Choose Kimi K2 Thinking Turbo when provider fit are central to the workload. Choose Llama Guard 3 1B when provider fit and broader provider choice are more important. For production, rerun your own prompts through the exact provider, region, and tool stack you plan to ship. This keeps the decision grounded in measurable tradeoffs instead of brand-level assumptions. It also helps separate model capability from provider packaging, which can change cost and latency. For teams standardizing a stack, that distinction is often the difference between a benchmark win and a reliable deployment.

FAQ

Is Kimi K2 Thinking Turbo or Llama Guard 3 1B open source?
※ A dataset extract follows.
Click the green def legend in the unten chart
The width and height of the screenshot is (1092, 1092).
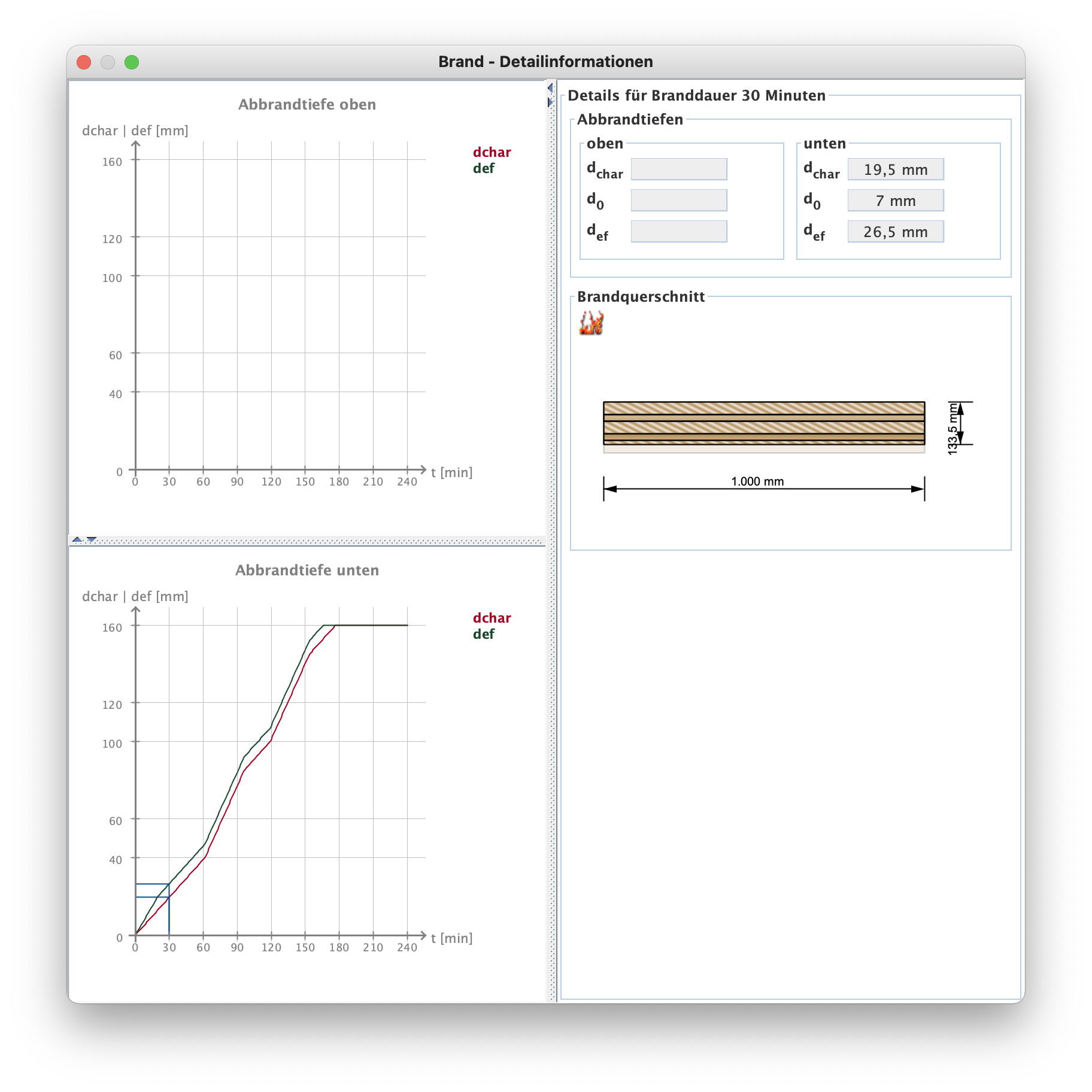point(484,634)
Kimi K2 Thinking Turbo is listed under Proprietary. Llama Guard 3 1B is listed under Open Source. License labels affect whether you can self-host, redistribute weights, or rely only on hosted APIs, so confirm the upstream license before deployment.
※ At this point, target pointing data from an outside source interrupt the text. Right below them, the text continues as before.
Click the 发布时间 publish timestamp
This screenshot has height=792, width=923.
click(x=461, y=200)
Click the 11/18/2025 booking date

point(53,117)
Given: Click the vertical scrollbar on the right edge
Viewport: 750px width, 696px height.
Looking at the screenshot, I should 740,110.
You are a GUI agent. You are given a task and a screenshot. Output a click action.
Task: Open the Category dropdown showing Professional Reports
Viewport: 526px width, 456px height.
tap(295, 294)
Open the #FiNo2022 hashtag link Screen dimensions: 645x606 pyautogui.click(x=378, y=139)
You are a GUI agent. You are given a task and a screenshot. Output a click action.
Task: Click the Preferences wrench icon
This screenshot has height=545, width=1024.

Where can I run Kimi K2 Thinking Turbo and Llama Guard 3 1B?

Kimi K2 Thinking Turbo is available on the tracked providers still being sourced. Llama Guard 3 1B is available on Fireworks AI. Provider coverage can affect latency, region availability, compliance posture, and fallback options.

When should I pick Kimi K2 Thinking Turbo over Llama Guard 3 1B?

Kimi K2 Thinking Turbo is safer overall; choose Llama Guard 3 1B when provider fit matters. If your workload also depends on provider fit, start with Kimi K2 Thinking Turbo; if it depends on provider fit, run the same evaluation with Llama Guard 3 1B.

What is the main difference between Kimi K2 Thinking Turbo and Llama Guard 3 1B?

Kimi K2 Thinking Turbo and Llama Guard 3 1B differ most on context, provider coverage, capabilities, or pricing depending on the data currently sourced. Use the specs table first, then validate the model behavior with your own prompts.

Continue comparing

Last reviewed: 2026-04-27. Data sourced from public model cards and provider documentation.